A new federal housing law is on the books, and it comes with a blunt message to local communities: build what Washington wants, or lose your money. The 21st Century ROAD to Housing Act took effect this weekend after clearing both houses of Congress with bipartisan support and landing on President Trump's desk without his signature — he declined to veto it, letting it slip into law after demanding Senate Republicans first pass a separate voting reform bill.

This is the most significant housing legislation out of Washington in a generation, and its core mechanism is coercion dressed as incentive. The bill's centerpiece, dubbed the "Build Now Act," makes a portion of a key federal grant program for local infrastructure and economic development contingent on how much housing a community builds. Cities and counties where construction lags below average could lose up to 10% of those grants, according to the Mercury News. That is a federal ultimatum: rezone your neighborhood on Washington's timeline, or pay for it out of your own pocket.

The law also eases regulations to spur construction, helps homeowners finance accessory dwelling units — backyard cottages that have grown popular in places like the Bay Area — and restricts large investors from buying single-family homes, a provision that sounds populist but targets a problem the Mercury News notes Wall Street hasn't really created in much of the country.

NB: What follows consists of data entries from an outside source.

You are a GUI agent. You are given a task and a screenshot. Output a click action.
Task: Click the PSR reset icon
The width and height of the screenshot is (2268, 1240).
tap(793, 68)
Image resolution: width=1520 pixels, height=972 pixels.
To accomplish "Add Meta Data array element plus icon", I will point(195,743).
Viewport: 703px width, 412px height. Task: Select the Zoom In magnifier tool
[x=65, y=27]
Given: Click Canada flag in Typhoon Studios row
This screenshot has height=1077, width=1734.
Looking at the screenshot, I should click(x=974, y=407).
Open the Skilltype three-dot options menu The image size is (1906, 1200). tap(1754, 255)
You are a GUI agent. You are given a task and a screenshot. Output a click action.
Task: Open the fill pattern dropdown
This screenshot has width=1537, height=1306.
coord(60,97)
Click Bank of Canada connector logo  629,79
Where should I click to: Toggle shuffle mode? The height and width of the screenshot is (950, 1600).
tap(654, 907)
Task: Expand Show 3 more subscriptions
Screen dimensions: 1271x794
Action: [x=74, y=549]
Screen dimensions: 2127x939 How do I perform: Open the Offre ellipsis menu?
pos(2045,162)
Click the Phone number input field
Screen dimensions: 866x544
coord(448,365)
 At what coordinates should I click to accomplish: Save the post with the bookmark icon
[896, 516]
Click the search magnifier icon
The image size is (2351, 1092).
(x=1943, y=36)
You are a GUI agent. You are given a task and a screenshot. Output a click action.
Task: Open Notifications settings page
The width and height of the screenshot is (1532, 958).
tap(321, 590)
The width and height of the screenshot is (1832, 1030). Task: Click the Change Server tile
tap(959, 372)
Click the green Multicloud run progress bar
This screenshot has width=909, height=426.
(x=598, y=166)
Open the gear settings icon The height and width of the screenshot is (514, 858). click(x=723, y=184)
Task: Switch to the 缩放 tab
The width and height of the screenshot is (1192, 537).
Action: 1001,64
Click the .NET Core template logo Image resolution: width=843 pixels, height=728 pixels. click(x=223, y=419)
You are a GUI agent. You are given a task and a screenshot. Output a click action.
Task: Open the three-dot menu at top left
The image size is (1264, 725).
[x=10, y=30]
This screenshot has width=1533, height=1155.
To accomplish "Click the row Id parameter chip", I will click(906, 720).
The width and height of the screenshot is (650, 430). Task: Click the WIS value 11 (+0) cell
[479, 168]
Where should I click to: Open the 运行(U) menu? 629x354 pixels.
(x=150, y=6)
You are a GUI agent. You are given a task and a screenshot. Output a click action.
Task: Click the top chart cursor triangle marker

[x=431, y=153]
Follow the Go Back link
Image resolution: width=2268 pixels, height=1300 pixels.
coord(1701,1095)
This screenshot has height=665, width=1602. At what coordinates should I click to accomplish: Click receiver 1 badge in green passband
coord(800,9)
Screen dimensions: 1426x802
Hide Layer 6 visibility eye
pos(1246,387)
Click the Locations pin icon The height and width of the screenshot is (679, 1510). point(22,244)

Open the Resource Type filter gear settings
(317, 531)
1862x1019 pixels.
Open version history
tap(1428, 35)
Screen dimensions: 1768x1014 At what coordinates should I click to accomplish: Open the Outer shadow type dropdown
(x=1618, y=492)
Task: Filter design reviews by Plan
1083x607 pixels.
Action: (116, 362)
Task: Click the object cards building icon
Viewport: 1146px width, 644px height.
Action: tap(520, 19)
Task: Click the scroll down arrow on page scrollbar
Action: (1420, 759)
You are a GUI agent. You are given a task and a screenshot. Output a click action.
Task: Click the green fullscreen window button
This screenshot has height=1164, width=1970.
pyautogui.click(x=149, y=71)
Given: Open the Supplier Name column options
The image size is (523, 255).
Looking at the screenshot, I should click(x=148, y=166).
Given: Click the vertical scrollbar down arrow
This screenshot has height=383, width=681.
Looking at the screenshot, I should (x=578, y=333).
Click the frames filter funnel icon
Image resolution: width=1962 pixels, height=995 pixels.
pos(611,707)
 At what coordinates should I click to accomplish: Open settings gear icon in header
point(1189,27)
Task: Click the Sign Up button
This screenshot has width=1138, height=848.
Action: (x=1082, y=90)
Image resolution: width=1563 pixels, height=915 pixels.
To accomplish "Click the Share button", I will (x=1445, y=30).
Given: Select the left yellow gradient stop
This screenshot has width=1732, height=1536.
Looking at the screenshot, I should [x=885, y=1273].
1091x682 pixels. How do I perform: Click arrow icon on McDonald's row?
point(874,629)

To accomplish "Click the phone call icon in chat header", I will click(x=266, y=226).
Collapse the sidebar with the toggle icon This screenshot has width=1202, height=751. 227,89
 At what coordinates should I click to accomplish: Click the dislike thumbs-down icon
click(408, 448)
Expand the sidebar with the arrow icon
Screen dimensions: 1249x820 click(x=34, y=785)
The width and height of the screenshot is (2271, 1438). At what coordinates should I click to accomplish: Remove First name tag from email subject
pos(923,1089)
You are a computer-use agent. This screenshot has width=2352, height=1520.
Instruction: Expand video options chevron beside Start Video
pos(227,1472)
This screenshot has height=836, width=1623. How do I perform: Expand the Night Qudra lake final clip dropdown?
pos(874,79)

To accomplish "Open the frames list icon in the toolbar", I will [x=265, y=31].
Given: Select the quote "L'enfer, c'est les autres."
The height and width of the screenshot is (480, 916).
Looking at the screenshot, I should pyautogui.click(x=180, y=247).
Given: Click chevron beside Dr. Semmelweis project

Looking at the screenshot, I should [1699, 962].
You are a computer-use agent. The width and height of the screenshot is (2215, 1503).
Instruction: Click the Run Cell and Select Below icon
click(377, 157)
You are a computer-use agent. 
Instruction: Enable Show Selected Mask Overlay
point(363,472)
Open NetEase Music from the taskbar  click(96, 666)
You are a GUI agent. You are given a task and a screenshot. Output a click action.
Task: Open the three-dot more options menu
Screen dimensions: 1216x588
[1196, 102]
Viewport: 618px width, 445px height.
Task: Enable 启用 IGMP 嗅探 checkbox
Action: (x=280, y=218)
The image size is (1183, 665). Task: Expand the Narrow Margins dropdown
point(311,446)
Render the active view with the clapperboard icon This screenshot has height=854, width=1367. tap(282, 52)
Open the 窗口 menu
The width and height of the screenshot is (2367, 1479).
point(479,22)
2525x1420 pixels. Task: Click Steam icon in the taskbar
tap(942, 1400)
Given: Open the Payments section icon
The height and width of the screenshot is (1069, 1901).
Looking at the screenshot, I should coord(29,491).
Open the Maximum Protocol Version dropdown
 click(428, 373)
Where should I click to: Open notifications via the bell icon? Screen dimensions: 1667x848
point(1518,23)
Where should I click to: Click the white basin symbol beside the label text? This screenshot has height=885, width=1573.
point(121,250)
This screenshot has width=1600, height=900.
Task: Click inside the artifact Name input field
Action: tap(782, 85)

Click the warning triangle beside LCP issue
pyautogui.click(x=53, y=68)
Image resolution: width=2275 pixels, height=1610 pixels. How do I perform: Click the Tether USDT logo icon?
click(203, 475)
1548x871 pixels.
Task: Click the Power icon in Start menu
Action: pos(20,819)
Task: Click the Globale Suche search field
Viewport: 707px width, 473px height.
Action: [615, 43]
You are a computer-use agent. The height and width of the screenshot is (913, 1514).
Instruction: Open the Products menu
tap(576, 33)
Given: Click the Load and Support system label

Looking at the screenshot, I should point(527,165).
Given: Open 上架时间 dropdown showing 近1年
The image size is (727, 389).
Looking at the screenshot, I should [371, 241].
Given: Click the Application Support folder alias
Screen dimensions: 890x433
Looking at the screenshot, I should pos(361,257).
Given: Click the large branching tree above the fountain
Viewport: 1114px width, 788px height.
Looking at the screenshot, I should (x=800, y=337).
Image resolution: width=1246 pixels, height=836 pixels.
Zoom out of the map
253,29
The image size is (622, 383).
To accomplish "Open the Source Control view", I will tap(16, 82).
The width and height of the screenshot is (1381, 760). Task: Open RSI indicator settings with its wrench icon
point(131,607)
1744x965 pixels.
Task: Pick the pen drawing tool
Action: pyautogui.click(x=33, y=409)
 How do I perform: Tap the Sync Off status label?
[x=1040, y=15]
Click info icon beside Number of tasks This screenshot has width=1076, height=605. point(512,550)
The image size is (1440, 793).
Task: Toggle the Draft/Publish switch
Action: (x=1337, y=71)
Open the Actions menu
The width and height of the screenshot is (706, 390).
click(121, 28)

Silicon Valley Rep. Sam Liccardo, who inserted the ADU provision, conceded it will take years for the reforms to show tangible results. "This is one of the few areas we have an opportunity for bipartisan progress," Liccardo told the Mercury News. Translation: both parties agreed, so watch your wallet. When Washington agrees, local communities usually lose.

David Garcia, deputy director of policy at UC Berkeley's Terner Center for Housing Innovation, called the bill "a lot of small, technical shifts that individually are not headline-grabbing, but collectively could lead to some meaningful change." Maybe. Or maybe it simply gives federal bureaucrats a new lever to pull over towns that don't conform to someone else's density targets.

Matthew Lewis of California YIMBY acknowledged the real power still sits at the state and local level, telling the Mercury News that "you still need an environment within the state that is friendly to homebuilding." He's right about that — which raises the question of why Washington needed to insert itself at all, other than to establish the precedent that federal grants come with zoning strings attached.

Meanwhile, in Tulsa, local officials are putting a hotel/motel tax hike to voters on the November ballot — a decision made at the ballot box, not by bureaucratic decree. That is how community character is supposed to be shaped: by the people who live there, voting directly.

The road ahead is simple in theory and dangerous in practice. Washington dangles money, communities comply, and the people who actually have to live with the consequences get the smallest vote in the room.